* _Task_: Would you transcribe the line that holds "Place cursor on order by avg_runtime line", plus every line beneath it through the end of the data, exactly and with nothing added?

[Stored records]
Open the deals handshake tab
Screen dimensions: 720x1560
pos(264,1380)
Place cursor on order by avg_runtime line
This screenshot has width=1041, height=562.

* _Result for this exercise_:
Place cursor on order by avg_runtime line
This screenshot has width=1041, height=562.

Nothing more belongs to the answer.